C’est l’essentiel du message qu’a transmis l’Alliance canadienne du camionnage (ACC) dans une lettre envoyée au Conseil de la fédération du Canada, qui regroupe les 13 premiers ministres des provinces et territoires du pays.

« Chaque jour que dure cette guerre commerciale est un jour de trop », écrit l’ACC dans cette missive.
L’Alliance ajoute que l’industrie du camionnage évolue dans le pire marché du fret qu’elle ait connu au cours des 40 dernières années, en raison de la surcapacité, des mauvaises conditions du marché nord-américain et de l’économie souterraine – Chauffeurs inc. – qui acculent les transporteurs respectueux des lois à la faillite.

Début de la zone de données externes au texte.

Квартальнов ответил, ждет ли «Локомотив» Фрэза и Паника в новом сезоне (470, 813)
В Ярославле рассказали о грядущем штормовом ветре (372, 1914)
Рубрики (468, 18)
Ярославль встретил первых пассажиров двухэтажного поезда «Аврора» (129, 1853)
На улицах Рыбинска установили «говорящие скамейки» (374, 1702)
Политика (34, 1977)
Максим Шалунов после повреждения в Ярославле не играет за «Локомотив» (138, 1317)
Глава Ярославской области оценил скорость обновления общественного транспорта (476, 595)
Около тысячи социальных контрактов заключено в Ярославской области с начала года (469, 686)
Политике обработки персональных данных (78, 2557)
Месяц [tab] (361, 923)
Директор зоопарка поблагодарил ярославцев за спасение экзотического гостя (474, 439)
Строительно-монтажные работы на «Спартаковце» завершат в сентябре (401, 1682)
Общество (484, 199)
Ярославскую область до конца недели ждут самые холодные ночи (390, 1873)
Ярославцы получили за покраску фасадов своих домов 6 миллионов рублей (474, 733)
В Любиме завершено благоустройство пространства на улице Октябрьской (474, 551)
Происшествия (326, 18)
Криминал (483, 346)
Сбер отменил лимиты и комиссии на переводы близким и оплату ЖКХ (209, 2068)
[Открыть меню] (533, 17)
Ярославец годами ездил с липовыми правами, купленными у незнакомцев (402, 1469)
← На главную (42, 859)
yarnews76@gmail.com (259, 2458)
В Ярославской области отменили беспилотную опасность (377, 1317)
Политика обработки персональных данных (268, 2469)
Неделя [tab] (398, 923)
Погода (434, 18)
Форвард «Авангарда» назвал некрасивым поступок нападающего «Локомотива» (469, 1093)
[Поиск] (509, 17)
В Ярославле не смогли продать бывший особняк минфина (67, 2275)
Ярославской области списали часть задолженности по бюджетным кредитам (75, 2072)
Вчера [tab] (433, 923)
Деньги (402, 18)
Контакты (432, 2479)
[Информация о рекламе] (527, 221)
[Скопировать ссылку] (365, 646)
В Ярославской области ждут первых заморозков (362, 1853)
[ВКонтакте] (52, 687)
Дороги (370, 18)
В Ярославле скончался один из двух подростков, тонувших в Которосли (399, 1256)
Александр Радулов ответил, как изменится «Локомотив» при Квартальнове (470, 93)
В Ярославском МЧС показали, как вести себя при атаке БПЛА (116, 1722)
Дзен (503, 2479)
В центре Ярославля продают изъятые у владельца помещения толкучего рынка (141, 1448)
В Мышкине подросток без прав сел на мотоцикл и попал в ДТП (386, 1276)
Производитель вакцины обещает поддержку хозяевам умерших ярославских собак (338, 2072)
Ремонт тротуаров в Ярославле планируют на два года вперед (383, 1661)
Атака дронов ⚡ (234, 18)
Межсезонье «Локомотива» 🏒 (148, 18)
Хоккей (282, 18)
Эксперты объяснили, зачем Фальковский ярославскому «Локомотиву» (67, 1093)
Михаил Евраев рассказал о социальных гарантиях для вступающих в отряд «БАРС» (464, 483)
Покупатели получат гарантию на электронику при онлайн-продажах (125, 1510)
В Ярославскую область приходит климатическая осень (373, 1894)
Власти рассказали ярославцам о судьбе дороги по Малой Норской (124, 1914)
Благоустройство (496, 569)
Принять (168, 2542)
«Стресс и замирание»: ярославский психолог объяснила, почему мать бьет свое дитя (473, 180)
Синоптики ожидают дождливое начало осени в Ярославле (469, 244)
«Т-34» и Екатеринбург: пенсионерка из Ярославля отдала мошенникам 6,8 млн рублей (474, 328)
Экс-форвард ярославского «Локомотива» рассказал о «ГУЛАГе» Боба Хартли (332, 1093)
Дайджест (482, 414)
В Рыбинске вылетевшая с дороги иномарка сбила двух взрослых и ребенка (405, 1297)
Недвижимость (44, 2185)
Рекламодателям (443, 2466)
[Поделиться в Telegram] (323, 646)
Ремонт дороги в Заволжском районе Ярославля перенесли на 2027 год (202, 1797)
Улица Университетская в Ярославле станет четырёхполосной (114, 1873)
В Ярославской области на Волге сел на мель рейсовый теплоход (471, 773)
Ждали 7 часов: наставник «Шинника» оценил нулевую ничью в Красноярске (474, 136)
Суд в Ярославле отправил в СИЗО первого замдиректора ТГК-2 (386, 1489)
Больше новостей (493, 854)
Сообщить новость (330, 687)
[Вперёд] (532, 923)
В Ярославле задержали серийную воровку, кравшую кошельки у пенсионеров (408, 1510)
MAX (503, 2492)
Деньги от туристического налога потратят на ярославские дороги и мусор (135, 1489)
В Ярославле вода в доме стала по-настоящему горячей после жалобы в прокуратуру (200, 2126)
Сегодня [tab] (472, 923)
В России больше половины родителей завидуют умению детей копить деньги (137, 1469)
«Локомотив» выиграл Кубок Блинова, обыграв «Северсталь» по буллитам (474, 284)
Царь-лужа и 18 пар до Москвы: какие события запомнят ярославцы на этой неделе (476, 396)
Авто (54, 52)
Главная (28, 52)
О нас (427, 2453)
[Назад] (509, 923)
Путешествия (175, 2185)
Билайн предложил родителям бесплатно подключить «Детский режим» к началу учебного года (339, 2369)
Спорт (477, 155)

Entre autres suggestions, l’ACC demande aux gouvernements d’accélérer les avancées découlant du projet pilote d’abolition des barrières commerciales entre juridictions canadiennes, d’abolir ou à tout le moins de réduire la taxe d’accise fédérale sur le diesel, de réduire les frais d’immatriculation des camions, de s’assurer qu’aucun contrat public de transport ne soit octroyé à une entreprise du modèle Chauffeur inc. et de rendre déductibles à 100 % les allocations de repas des chauffeurs.
L’initiative survient après que, la semaine dernière, Ottawa ait introduit un modèle de « travail partagé » rendant admissibles à des prestations partielles d’assurance-emploi les personnes qui acceptent de travailler un nombre d’heures réduit en raison d’une baisse de volume d’affaires sur laquelle l’employeur n’a pas de contrôle.
Le but est de permettre aux gestionnaires de flottes en difficulté de préserver les talents dont ils disposent à l’interne, le temps que passe la tempête.